NASA Astrophysics Data System (ADS)
Cherevatova, M.; Egbert, G. D.; Smirnov, M. Yu
2018-04-01
We present a multi-resolution approach for three-dimensional magnetotelluric forward modeling. Our approach is motivated by the fact that fine grid resolution is typically required at shallow levels to adequately represent near surface inhomogeneities, topography, and bathymetry, while a much coarser grid may be adequate at depth where the diffusively propagating electromagnetic fields are much smoother. This is especially true for forward modeling required in regularized inversion, where conductivity variations at depth are generally very smooth. With a conventional structured finite-difference grid the fine discretization required to adequately represent rapid variations near the surface are continued to all depths, resulting in higher computational costs. Increasing the computational efficiency of the forward modeling is especially important for solving regularized inversion problems. We implement a multi-resolution finite-difference scheme that allows us to decrease the horizontal grid resolution with depth, as is done with vertical discretization.

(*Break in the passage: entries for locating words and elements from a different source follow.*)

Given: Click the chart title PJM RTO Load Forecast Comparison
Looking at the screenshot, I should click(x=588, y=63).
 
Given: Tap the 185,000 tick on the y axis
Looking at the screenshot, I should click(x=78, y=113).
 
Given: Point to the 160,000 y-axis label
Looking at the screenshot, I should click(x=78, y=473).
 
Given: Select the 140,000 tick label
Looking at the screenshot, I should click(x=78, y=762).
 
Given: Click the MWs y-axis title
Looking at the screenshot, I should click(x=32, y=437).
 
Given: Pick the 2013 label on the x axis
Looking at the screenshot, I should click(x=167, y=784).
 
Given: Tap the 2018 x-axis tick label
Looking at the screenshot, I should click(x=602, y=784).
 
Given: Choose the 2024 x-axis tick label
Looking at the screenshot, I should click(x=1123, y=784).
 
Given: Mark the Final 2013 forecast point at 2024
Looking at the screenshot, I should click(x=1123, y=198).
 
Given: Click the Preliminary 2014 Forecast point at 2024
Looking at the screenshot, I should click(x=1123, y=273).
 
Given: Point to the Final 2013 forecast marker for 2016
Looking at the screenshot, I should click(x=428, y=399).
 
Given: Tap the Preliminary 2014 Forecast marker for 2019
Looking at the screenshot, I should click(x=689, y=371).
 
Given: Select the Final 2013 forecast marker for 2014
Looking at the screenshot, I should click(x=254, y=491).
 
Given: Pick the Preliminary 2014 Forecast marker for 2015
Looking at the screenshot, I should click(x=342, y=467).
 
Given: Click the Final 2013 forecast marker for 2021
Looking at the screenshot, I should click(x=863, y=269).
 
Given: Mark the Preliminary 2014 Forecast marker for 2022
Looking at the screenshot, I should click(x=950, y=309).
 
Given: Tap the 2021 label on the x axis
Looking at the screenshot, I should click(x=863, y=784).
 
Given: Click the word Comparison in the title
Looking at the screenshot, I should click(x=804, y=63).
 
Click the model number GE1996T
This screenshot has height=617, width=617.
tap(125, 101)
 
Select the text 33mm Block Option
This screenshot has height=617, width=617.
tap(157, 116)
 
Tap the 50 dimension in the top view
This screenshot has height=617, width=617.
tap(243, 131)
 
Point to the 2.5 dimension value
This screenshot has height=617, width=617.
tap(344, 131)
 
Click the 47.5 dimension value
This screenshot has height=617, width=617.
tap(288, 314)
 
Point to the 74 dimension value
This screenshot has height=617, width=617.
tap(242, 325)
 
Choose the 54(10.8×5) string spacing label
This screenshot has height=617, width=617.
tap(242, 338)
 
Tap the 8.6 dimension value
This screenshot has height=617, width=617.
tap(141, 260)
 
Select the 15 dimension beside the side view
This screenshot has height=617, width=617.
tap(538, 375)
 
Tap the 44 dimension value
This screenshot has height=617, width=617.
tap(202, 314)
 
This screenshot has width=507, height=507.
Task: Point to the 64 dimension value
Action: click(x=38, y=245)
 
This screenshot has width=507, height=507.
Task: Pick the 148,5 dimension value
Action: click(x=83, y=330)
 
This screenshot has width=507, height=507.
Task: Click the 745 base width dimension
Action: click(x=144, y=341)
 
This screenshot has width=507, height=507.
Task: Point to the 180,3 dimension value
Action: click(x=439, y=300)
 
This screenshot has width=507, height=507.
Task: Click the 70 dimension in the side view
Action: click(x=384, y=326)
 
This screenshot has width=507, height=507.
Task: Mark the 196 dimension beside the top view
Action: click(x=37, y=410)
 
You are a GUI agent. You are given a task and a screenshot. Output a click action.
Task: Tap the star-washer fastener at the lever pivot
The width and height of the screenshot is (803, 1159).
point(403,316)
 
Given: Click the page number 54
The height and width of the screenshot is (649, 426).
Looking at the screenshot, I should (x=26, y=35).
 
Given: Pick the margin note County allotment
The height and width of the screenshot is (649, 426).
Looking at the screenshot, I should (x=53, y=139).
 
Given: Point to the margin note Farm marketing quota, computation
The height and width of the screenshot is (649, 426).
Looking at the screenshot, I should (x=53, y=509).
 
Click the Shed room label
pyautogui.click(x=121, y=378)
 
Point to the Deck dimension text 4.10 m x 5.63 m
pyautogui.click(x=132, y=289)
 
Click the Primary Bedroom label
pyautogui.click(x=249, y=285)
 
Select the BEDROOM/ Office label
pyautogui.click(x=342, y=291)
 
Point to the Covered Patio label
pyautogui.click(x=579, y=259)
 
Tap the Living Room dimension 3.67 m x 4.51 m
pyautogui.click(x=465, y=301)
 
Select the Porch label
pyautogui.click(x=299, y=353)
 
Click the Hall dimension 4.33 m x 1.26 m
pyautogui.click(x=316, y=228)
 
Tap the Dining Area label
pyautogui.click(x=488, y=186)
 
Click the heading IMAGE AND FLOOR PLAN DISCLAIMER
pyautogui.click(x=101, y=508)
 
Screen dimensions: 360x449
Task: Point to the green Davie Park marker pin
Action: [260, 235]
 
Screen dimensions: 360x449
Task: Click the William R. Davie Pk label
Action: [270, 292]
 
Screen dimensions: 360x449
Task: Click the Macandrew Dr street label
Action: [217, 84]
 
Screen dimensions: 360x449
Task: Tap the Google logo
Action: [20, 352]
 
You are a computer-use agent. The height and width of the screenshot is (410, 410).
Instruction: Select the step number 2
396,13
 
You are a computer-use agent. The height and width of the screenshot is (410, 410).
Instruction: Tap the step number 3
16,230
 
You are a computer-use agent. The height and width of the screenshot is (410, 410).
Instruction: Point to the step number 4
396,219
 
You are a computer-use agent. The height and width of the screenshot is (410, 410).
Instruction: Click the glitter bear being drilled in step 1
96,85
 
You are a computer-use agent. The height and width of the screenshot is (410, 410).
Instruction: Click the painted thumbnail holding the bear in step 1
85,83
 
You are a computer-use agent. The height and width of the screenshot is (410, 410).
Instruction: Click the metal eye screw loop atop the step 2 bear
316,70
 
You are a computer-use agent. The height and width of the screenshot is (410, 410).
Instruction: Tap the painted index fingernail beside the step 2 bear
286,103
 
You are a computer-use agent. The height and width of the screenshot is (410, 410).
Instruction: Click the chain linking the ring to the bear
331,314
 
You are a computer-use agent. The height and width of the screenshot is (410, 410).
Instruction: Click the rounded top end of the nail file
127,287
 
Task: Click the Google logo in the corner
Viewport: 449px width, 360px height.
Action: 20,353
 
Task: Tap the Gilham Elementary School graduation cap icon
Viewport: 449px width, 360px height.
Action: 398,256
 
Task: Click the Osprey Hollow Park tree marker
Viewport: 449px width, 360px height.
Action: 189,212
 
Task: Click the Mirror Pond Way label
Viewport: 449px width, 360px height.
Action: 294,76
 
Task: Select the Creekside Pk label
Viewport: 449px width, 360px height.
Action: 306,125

In our implementation, the multi-resolution grid is represented as a vertical stack of sub-grids, with each sub-grid being a standard Cartesian tensor product staggered grid. Thus, our approach is similar to the octree discretization previously used for electromagnetic modeling, but simpler in that we allow refinement only with depth. The major difficulty arose in deriving the forward modeling operators on interfaces between adjacent sub-grids. We considered three ways of handling the interface layers and suggest a preferable one, which results in similar accuracy as the staggered grid solution, while retaining the symmetry of coefficient matrix. A comparison between multi-resolution and staggered solvers for various models show that multi-resolution approach improves on computational efficiency without compromising the accuracy of the solution.